Consider the equation $\lambda * T * \lambda = A$ where $T$ is a $m\times m$ $0/1$ upper triangular matrix and $A$ is a $m\times m$ matrix with every entry being $n$, i.e. $A$ is rank one matrix. I want to solve for the matrix $\lambda$. Since $A$ is rank one and given that $T$ is full rank, it is clear that $\lambda$ is also a rank one matrix. Is there a simpler way of finding what $\lambda$ is without having to solve the equations?

Answer 1

Here $T=I+N$ where $N$ is a $0-1$ strictly upper triangular matrix. Our equation is equivalent to $(\Lambda T)^2=AT$ where $rank(AT)=rank(A)=1$. Note that $tr(AT)=u\geq tr(A)>0$; then, there is $P$ invertible s.t. $AT=P diag(u,0_{m-1}) P^{-1}$.

We deduce easily that $\Lambda T=Pdiag(\pm\sqrt{u},M)P^{-1}$ where $M^2=0_{m-1}$. Finally

$\Lambda=Pdiag(\pm\sqrt{u},M)P^{-1}T^{-1}$ where $P$ is fixed and $M$ satisfies $M^2=0$.

EDIT. Yes, we can explicitly calculate such a matrix $P$. Its first column is the eigenvector $[1,\cdots,1]^T$ of $AT$. Their $m-1$ last columns are constitued with a basis of $\ker(AT)$, the equation of which, being $\sum_ir_ix_i=0$ where $r_i>0$ is the sum of the entries of the $i^{th}$ column of $T$. Finally, the required $m-1$ vectors are (for example)

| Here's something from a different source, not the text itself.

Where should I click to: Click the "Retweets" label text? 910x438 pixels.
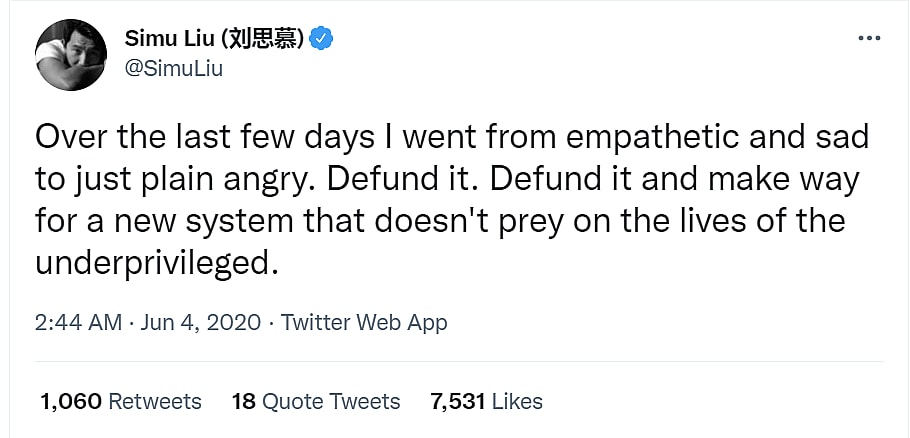(x=154, y=401)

$x_i=-r_{i+1},x_{i+1}=r_i$ the others $x_j$ being zero, for $i=1,\cdots,m-1$.

Answer 2

With these constraints, your matrix $\lambda$ (I suggest you use the notation $\Lambda$ instead, because $\lambda$ usually denotes a scalar) must be of the form $c \mathbf{1}\mathbf{1}^T$, where $\mathbf{1}$ is a vector having all entries equal to one. This is because the columns of $A$, which you defined as being all equal to $n\mathbf{1}$, are all linear combinations of the columns of $\Lambda$, and the same goes for the rows of $A$, which are all given by $n\mathbf{1}^T$ (note that $A = n \mathbf{1} \mathbf{1}^T$).

All that is left is to compute the constant $c$. You have: $$\Lambda T \Lambda = c^2 \mathbf{1} \mathbf{1}^T T \mathbf{1} \mathbf{1}^T = n \mathbf{1} \mathbf{1}^T.$$

It is easy to see that $\mathbf{1}^T T \mathbf{1}$ yields the sum of all entries of $T$ (let's denotes it by $t$), and so we can deduce: $$ c^2 t = n,$$ i.e., $c = \sqrt{\frac{n}{t}}$.

Edit: As pointed by loup blanc, the rank of $\Lambda$ is not necessarily one. Hence it can have a more general form.